# South Biscayne Bay Reds



## creekfreak (Jan 8, 2013)

Been hearing rumors about biscayne reds,so I went to scout my back yard and was very happy to see lots of them...Some solo,laid up chillin and even some schools.Blind cast a few and sight cast a few.Still rookie on fly so the wind wasn't gonna make it much easier,so Gulp alive on spinner was the weapon.I don't know if its seasonal or not,but if you need to sleep in like I did and get a late start and don't want to go to mingo,give it a try.Gotta be honest its the first time I witness this in our gorgeous south biscayne bay.


----------



## creekfreak (Jan 8, 2013)




----------



## Brett (Jul 16, 2008)

Healthy looking reds.

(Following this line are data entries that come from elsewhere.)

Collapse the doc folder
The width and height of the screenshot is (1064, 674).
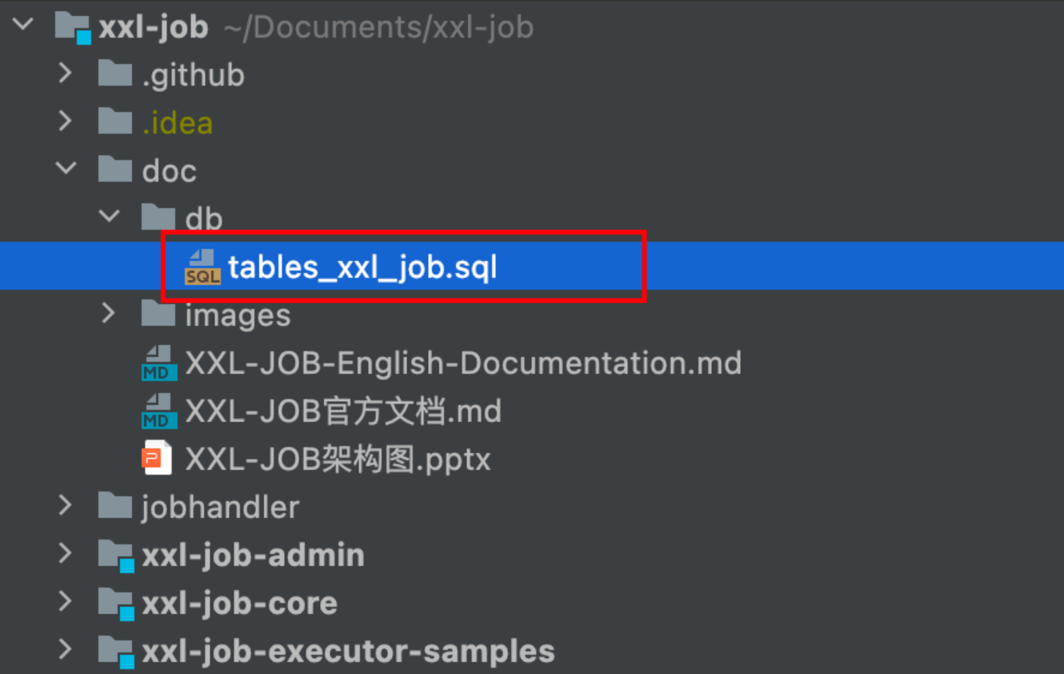[66, 169]
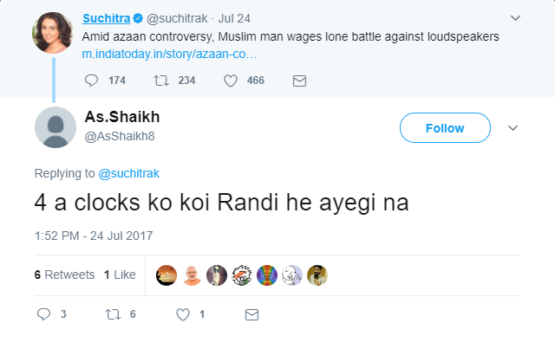View Suchitra's profile picture
Screen dimensions: 555x349
coord(52,33)
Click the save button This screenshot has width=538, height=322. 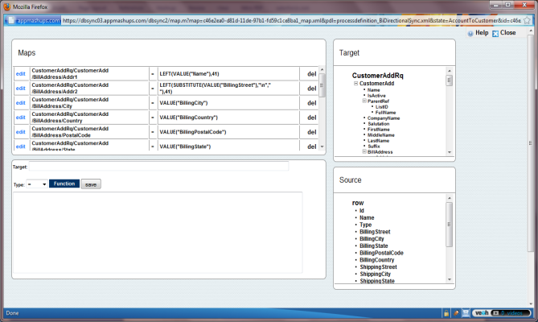91,184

I was residing in South Dade when they started restocking them
in Biscayne Bay, 1989. If you caught one, it was supposed to be all hush-hush, with a few quick measurements
and a phone call to Rosensteil with the data of how big, what time/date, where caught, tag number if found.
When I left South Florida in 2001, there were schools of slot sized reds showing up in what used to be
bones and cuda only areas. The area you were working has some bulls back in the mangrove creeks
if you're willing to brave the sand fleas and skeeters. Satisfying to see such results from the restock in my lifetime.


----------



## JRP (Sep 24, 2012)

nice report and nice boat PM sent


----------



## paint it black (Nov 3, 2007)

> Healthy looking reds. I was residing in South Dade when they started restocking them
> in Biscayne Bay, 1989. If you caught one, it was supposed to be all hush-hush, with a few quick measurements
> and a phone call to Rosensteil with the data of how big, what time/date, where caught, tag number if found.
> When I left South Florida in 2001, there were schools of slot sized reds showing up in what used to be
> ...


These fish are not from that stocking that went on. Those fish are the bulls that still roam the waters. But these fish you see are a product of the freeze of 09-2010. The ones that came from the stocking program don't have spots on their tails. Biscayne got an influx of redfish after the freeze, as did the rest of south florida. There's redfish populations all over the keys now where they barely existed before. With several even caught in freshwater in Miami.


----------



## Brett (Jul 16, 2008)

> The ones that came from the stocking program don't have spots on their tails.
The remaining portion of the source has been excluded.